= Beginning of Section =

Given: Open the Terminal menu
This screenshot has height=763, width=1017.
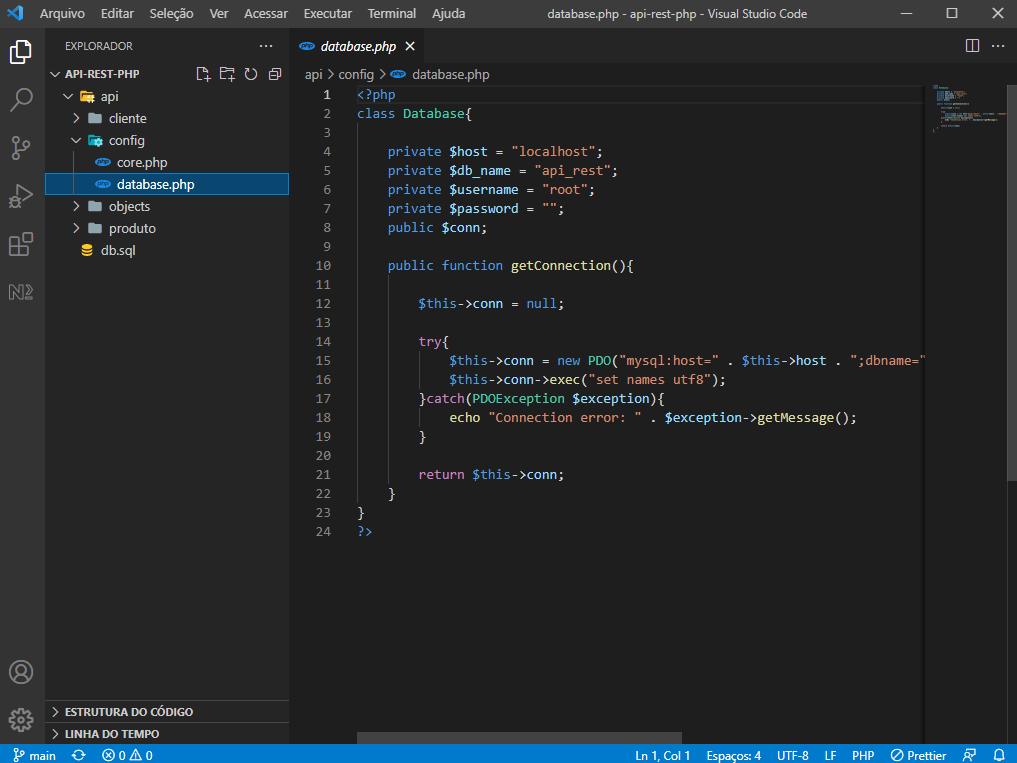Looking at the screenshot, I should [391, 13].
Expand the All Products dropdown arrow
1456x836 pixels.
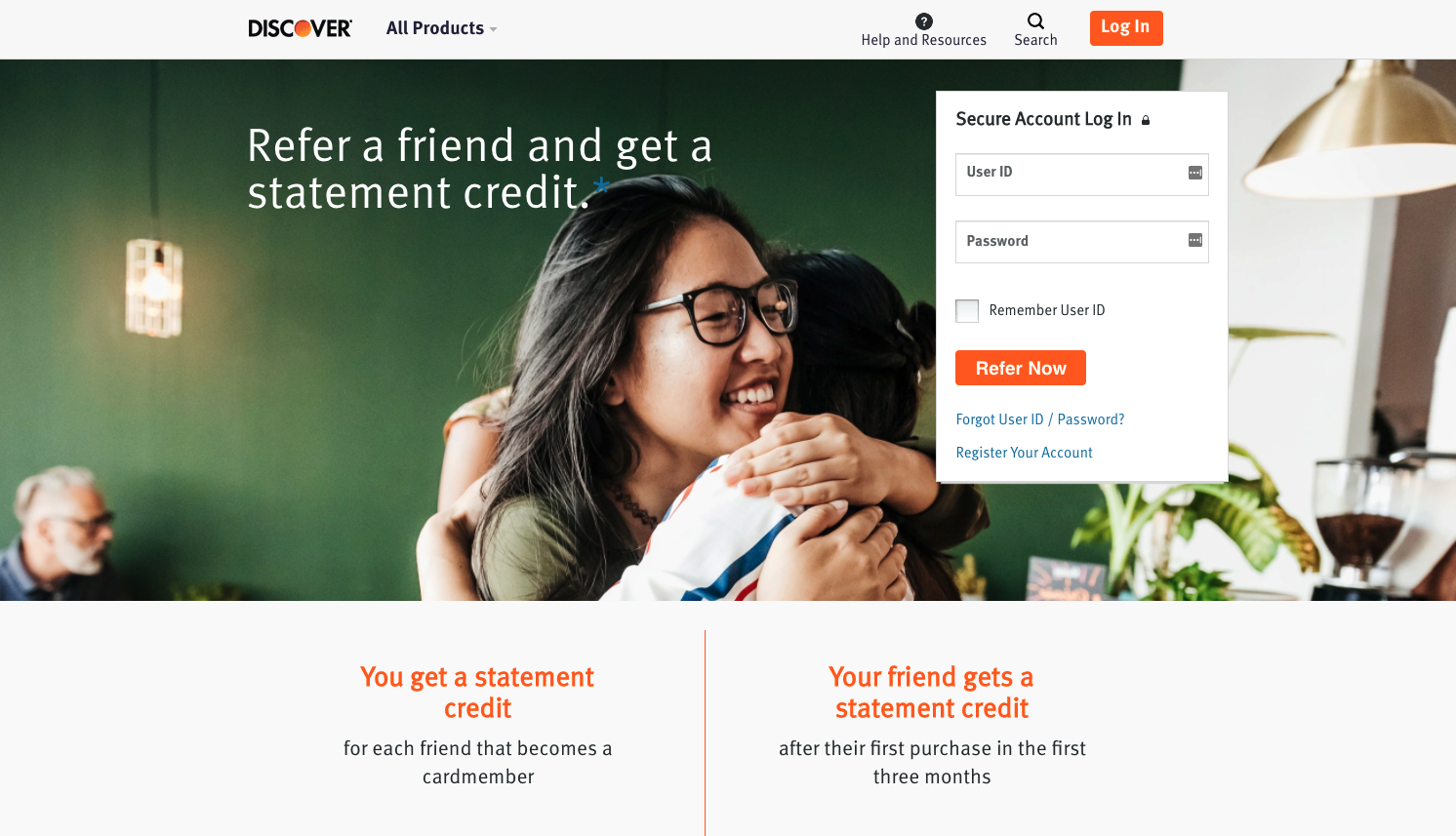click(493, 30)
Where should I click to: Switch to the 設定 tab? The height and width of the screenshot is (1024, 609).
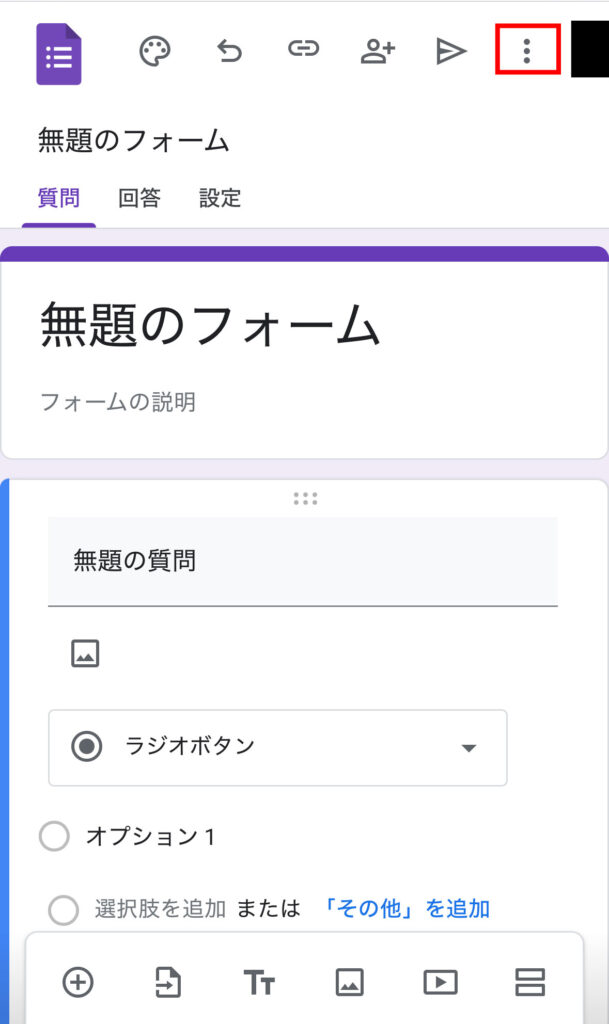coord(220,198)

= End of Section =

--- PROBLEM DESCRIPTION ---
Going from the line holding "This screenshot has height=763, width=1017." to the last line of the data above, reproduce every line exactly, both included, with the pictures omitted.

--- PROBLEM SOLUTION ---
This screenshot has height=763, width=1017.
Looking at the screenshot, I should [391, 13].
Expand the All Products dropdown arrow
1456x836 pixels.
click(493, 30)
Where should I click to: Switch to the 設定 tab? The height and width of the screenshot is (1024, 609).
coord(220,198)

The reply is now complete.